This is the source code for the web pages in https://open-security-summit.org
The website is generated using Hugo. We use a theme originally based on the Hugo Universal Theme.
To contribute to this repository, you can edit simply using the GitHub integrated editor. You will need to have a GitHub account, and a new pull request with your changes will be created.
If you need to edit multiple files, or if you want to check the resulting pages before posting a pull request, you can download Hugo and use it locally. It is a simple process, and you can check your work before submitting the changes.
Fork this repo first, and when cloning your copy install dependent submodules also (the Theme is in a submodule repo):
$ git clone --recurse-submodules https://github.com/<your github username>/oss2020.git
Don't forget to make it recursive, or you will have errors executing hugo afterwards!
If you forgot, you can still run this command on your local repo:
$ git submodule update --init --recursive
Make your changes, commit to your fork of the repository, and create a pull request afterwards. It is very easy to create a PR going to the GitHub Web page of your repo. You will see a "create a pull request" link, so you follow that one and do a pull request against our repository.
After we merge your changes, a webhook will be fired to update your changes, and it take up to 5 minutes to go live.

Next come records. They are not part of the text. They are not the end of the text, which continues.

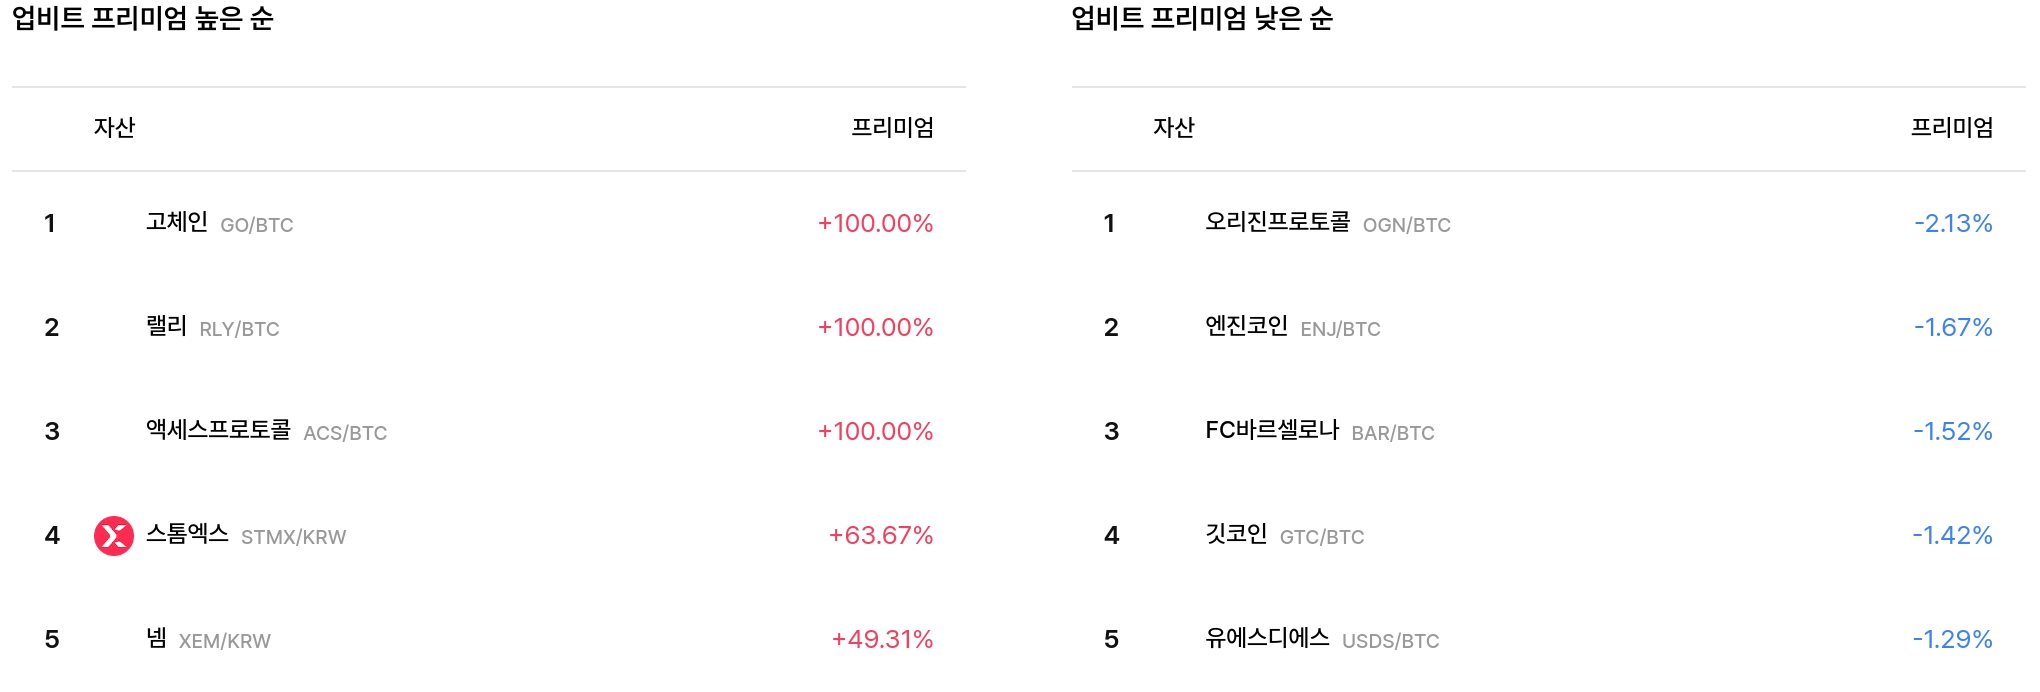Open 액세스프로토콜 ACS/BTC asset

pyautogui.click(x=218, y=430)
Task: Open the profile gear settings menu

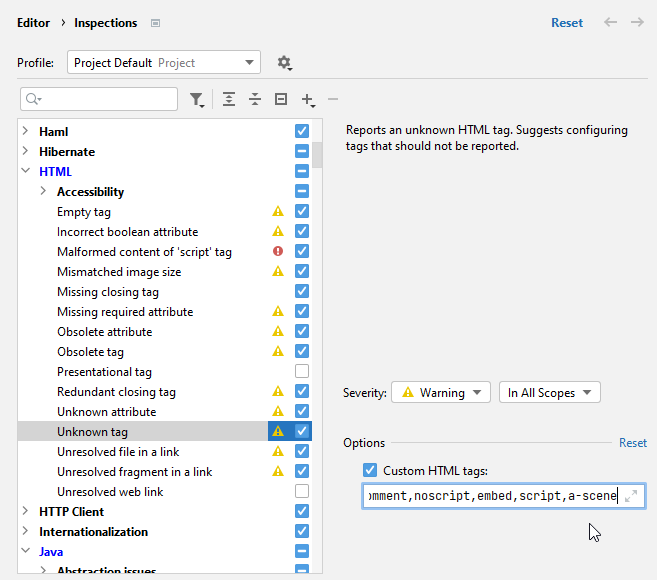Action: point(284,63)
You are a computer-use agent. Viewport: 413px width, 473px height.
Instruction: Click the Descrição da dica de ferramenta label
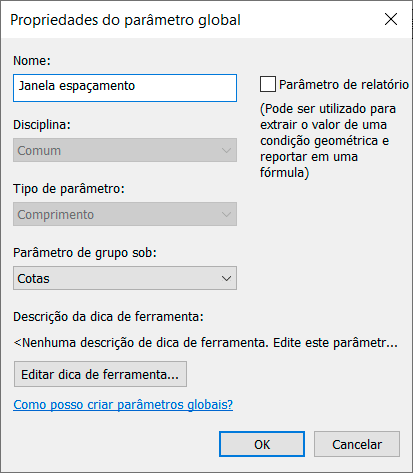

- Signup for a GitHub account
- Signin to GitHub
- Generate or locate your SSH Key and add them to your GitHub profile settings: profile > settings > SSH and GPG Keys
From there, you've got all the files ready to go and you can start your hugo server to preview the changes you made. Live reload will update your change in the browser as soon as you hit that save
key.
$ hugo serve -v
The terminal will tell you at which address your hugo server lives, but it usually is at http://localhost:1313
Several editors for better markdown editing
- Sublime has package called MarkdownExtended that improves Markdown + Front Matter syntax highlighting
- Atom has a built in GitHub Markdown syntax highlighting
- Visual Studio Code
- WebStorm
Git, using command lines can be a little bit confusing at first, those UI clients will help wrap your head around it.